Tuesday, April 22, 2014

Alexey Brodovitch

Alexey Brodovitch (1898-1971) was born in Ogolitchi, Russia to an aristocratic family.  His father was a respected doctor, providing his services to many humanitarian causes. During Brodovitch’s younger years, his family sent him to the Prince Tenisheff School with the hopes of him later enrolling at the Imperial Art Academy. However, Brodovitch abandoned his studies and ran away to join the Russian Army when World War I erupted. While attending a Military Academy, the Russian Revolution unfolded and Brodovitch became a white loyalist – loyal to the Czar.  After unfortunate losses and failed attempts to fight off the Reds, Brodovitch was exiled to Paris where his true existence as an artist would begin. During Brodovitch’s years in Paris, he was exposed to new aspects of life: a life of poverty and life as an artist. It was this combination that allowed the young man to succeed, becoming one of the world’s most influential graphic designers.
Brodovitch was introduced to the avant-garde movement while working in Paris. Influenced by the aforementioned movement, he embraced and evolved his own stylistic features, which inspired the work he created in the United States. As Andy Grundberg states, “He played a crucial role in introducing into the United States a radically simplified, ‘modern’ graphic design style forged in Europe in the 1920s from an amalgam of vanguard movements in art and design.”  This new approach was seen through his unique way of teaching design studios in New York before Carmel Snow, editor of Harper’s Bazaar magazine, hired Brodovitch to invigorate the magazine with a modern spirit. It was at Harper’s Bazaar that Brodovitch would imprint the world with his gift.

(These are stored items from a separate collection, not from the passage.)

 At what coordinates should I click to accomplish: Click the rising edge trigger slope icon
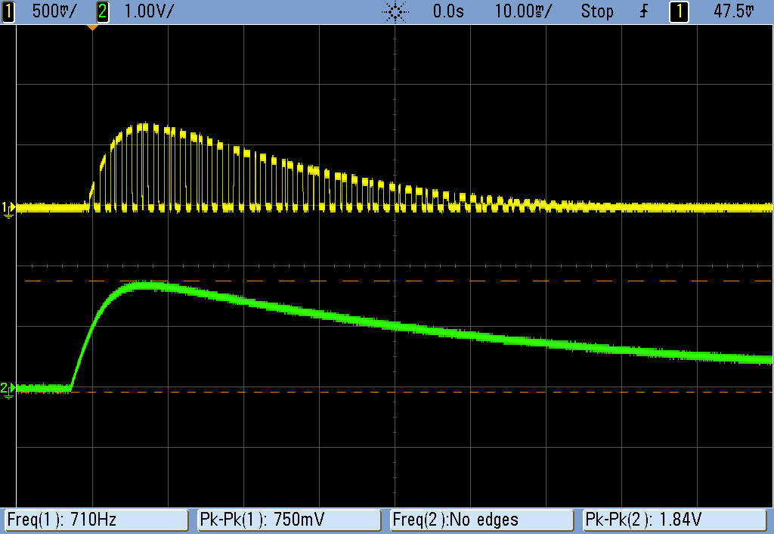tap(644, 11)
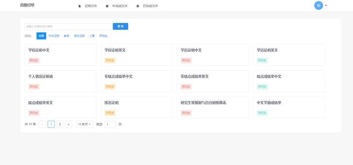Open the 排名证明 card
The width and height of the screenshot is (353, 165).
[x=137, y=107]
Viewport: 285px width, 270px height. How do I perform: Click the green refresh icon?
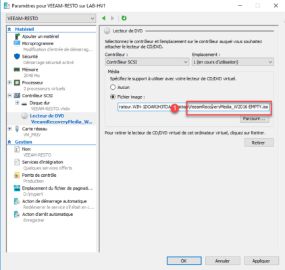tap(124, 18)
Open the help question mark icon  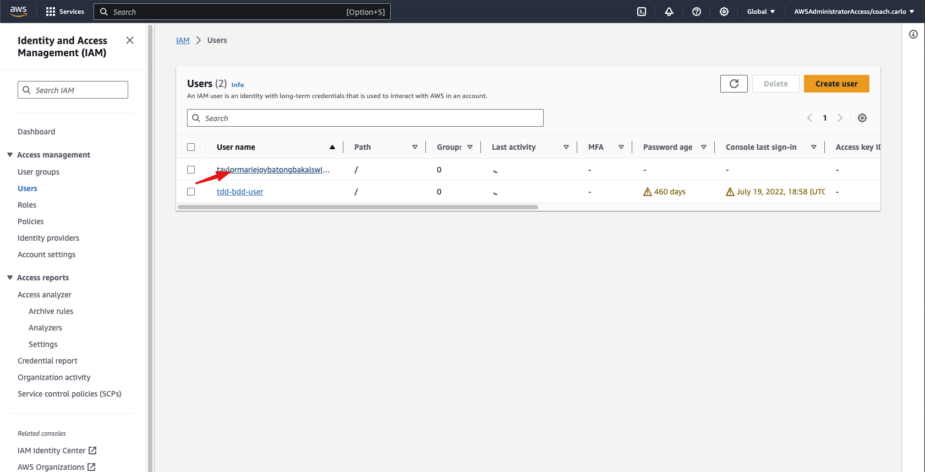(697, 12)
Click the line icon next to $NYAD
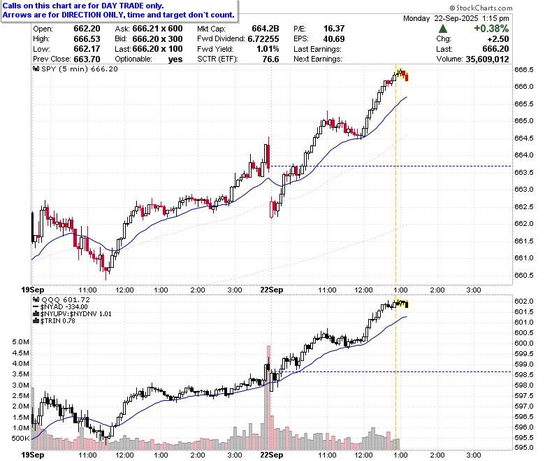 point(36,307)
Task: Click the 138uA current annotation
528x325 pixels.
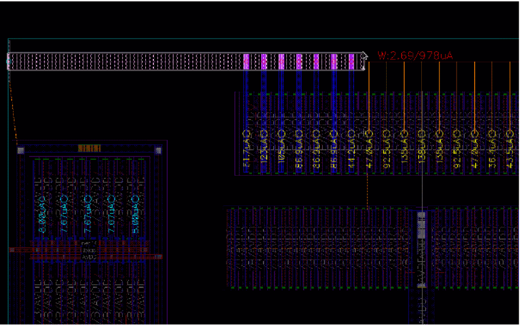Action: (x=421, y=150)
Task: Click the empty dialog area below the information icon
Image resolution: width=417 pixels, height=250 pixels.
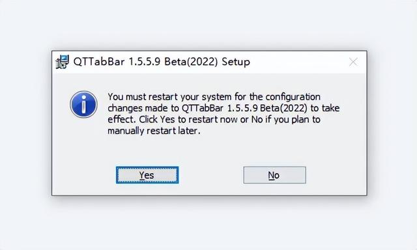Action: [83, 141]
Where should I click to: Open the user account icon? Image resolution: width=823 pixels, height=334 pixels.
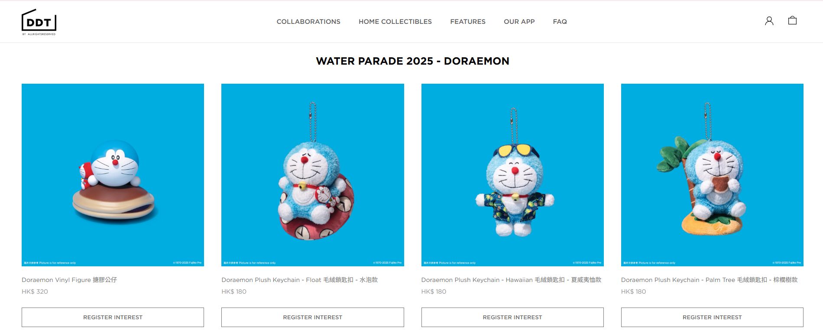769,21
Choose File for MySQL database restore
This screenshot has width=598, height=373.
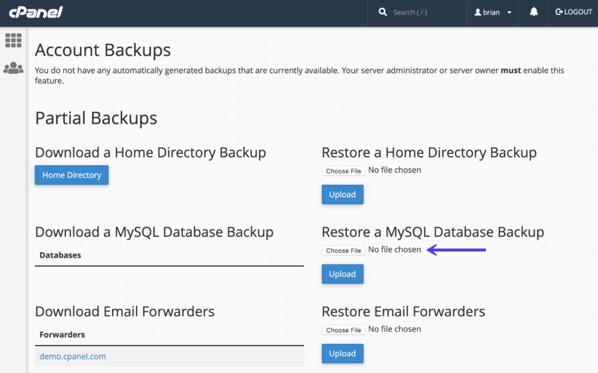tap(343, 250)
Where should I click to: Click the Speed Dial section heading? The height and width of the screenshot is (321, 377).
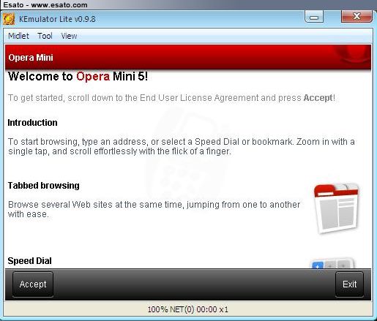pos(29,261)
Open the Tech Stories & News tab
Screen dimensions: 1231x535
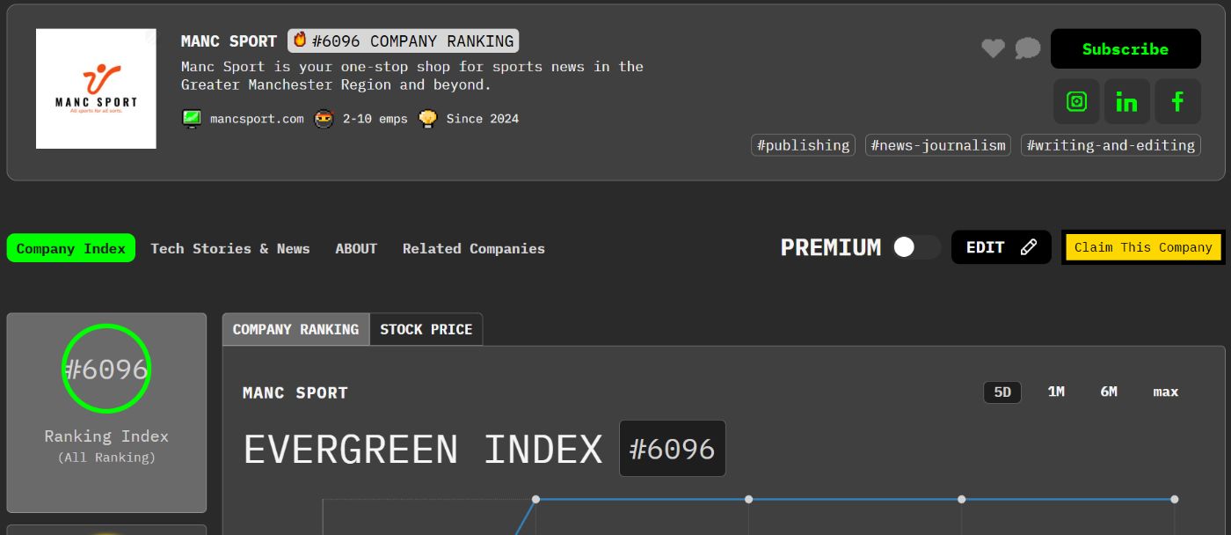[x=230, y=249]
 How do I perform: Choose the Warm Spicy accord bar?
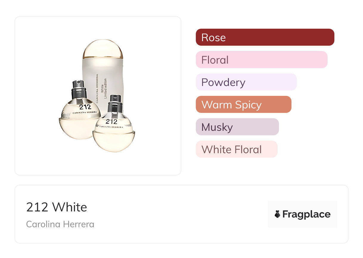(243, 105)
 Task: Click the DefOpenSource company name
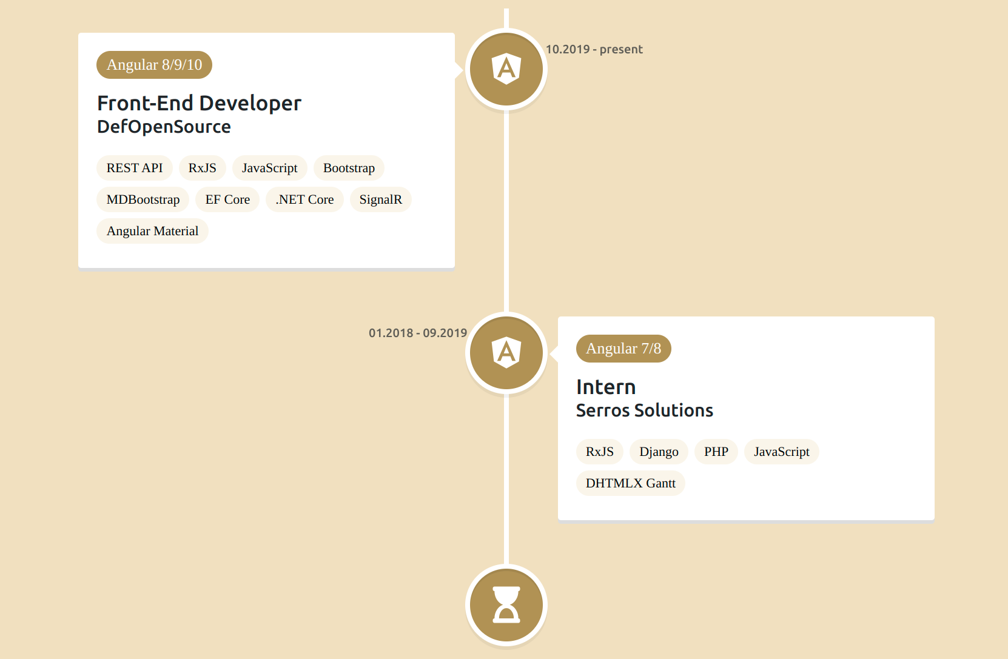click(x=164, y=127)
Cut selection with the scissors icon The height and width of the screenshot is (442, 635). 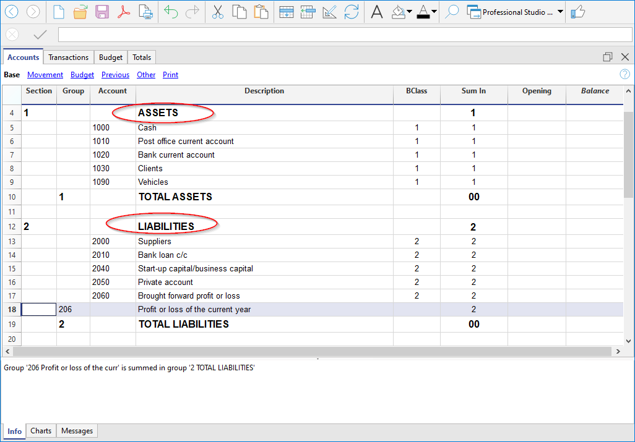click(217, 12)
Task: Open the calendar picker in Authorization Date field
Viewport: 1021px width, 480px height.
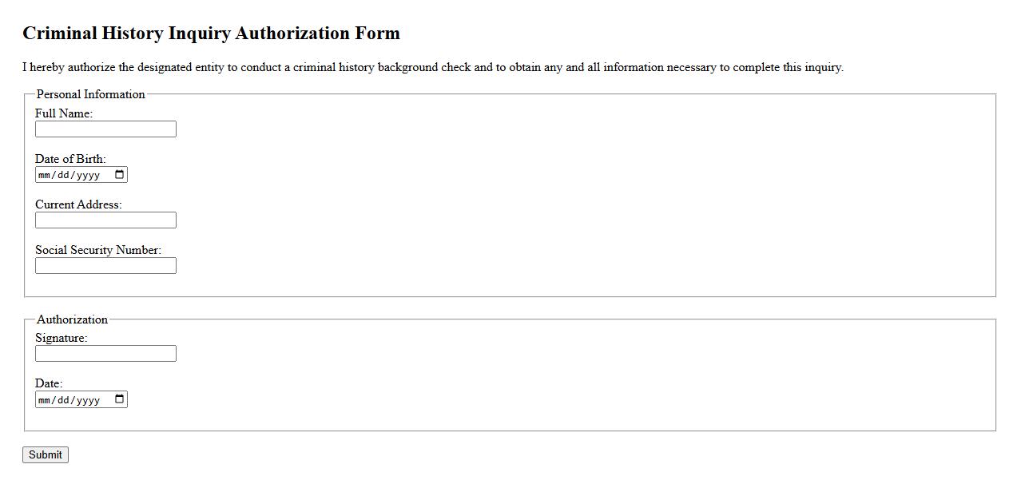Action: pos(120,399)
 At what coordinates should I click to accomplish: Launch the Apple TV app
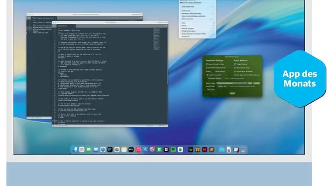pos(131,150)
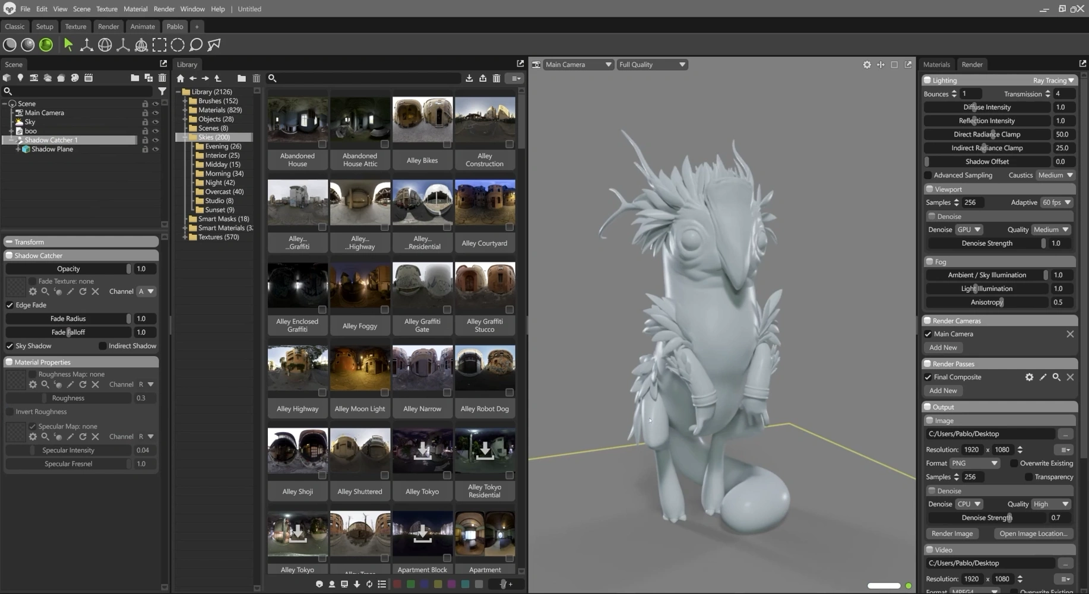Click Add New under Render Passes
The image size is (1089, 594).
point(943,390)
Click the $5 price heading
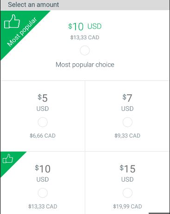The width and height of the screenshot is (170, 214). click(43, 98)
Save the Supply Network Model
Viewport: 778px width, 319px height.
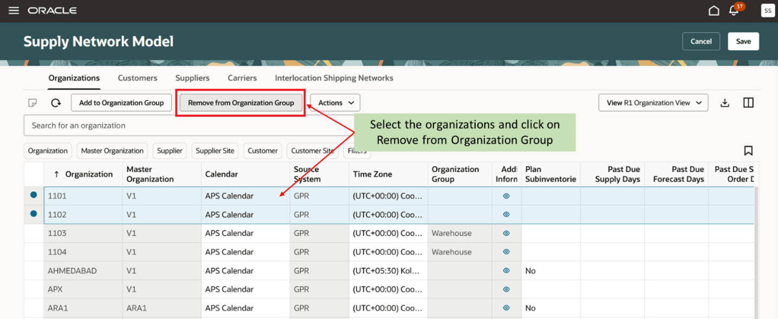coord(743,41)
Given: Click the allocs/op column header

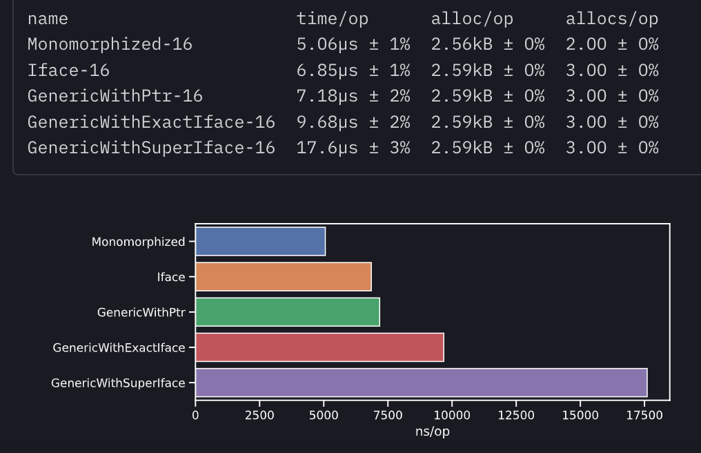Looking at the screenshot, I should click(612, 19).
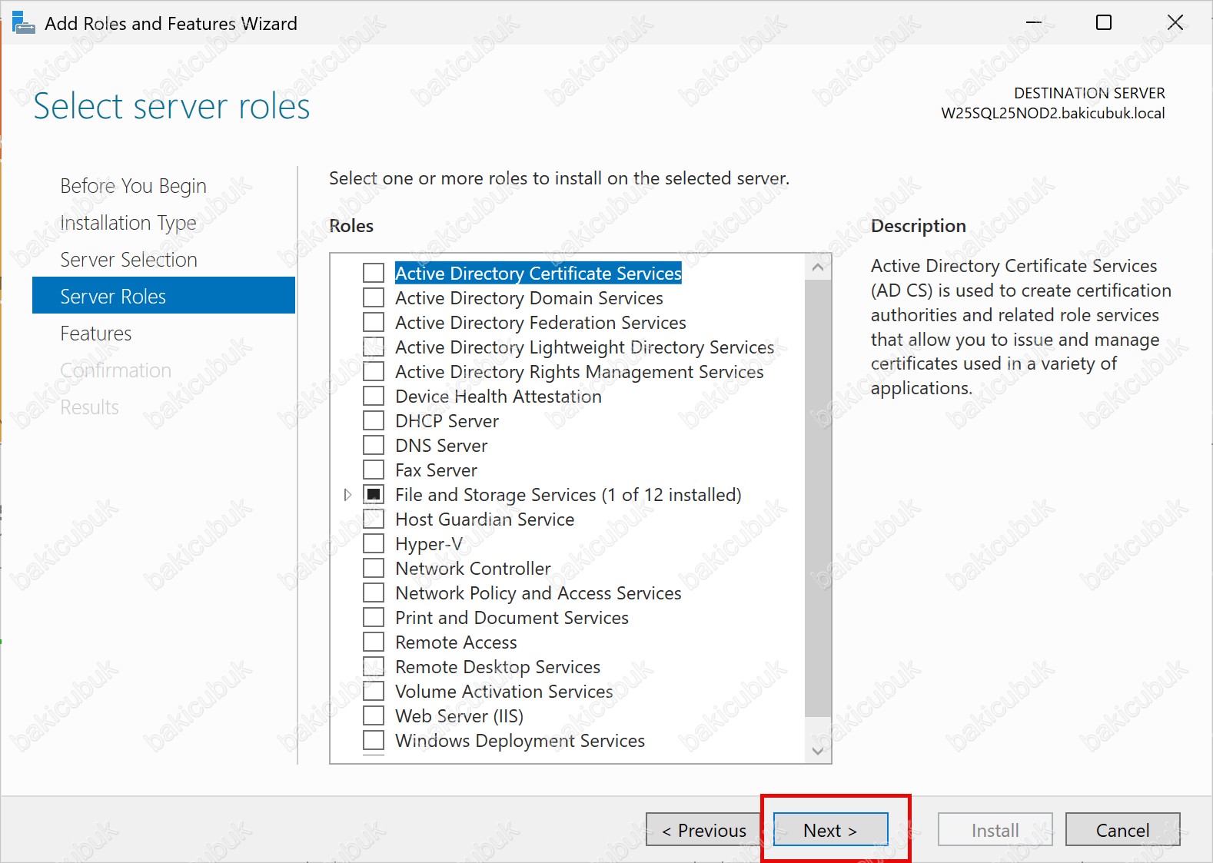The image size is (1213, 863).
Task: Check Active Directory Domain Services role
Action: click(374, 298)
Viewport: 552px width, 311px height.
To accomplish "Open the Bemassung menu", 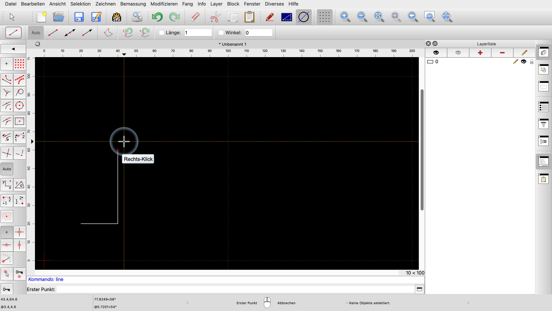I will [133, 4].
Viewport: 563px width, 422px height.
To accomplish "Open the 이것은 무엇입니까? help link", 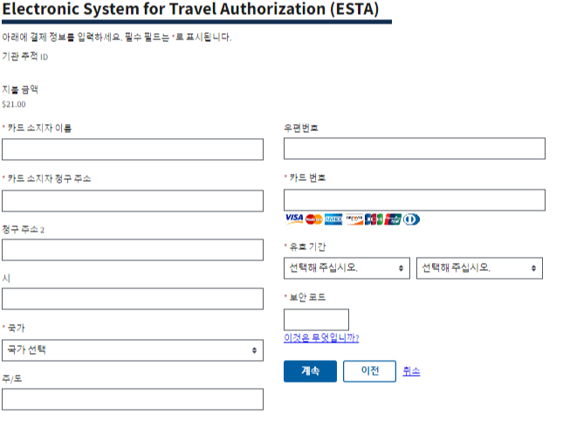I will pos(321,337).
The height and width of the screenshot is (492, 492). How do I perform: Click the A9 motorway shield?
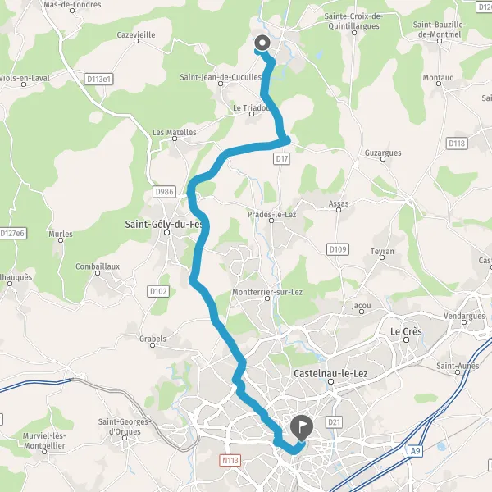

Brodovitch departed from the static layouts and traditionally posed studio photographs prevalent in 1930s editorial design. Instead, he emphasized the double-page spread as a dynamic field upon which exquisite photographs, crisp Bodoni typefaces, and elegant white space were arranged into a total composition. Margarete Gross explains, “The double-page spread was one of his signature innovations, as was the emphasis on negative space in layouts.” By the 1950's, white space was the hallmark of the Brodovitch style. Models “floated” on the page, encompassed in a sea of whiteness, while headlines and type took on an ethereal presence. Brodovitch was able to create an illusion of elegance from the mere hint of materiality. Clothes were presented not as pieces of fabric cut in singular ways, but as signs of a fashionable life.
Brodovitch’s layouts remain models of graphic intelligence and inspiration, even if seldom imitated, and the artists, photographers and designers whose careers he influenced continue to shape graphic design in the image of his uncompromising ideals.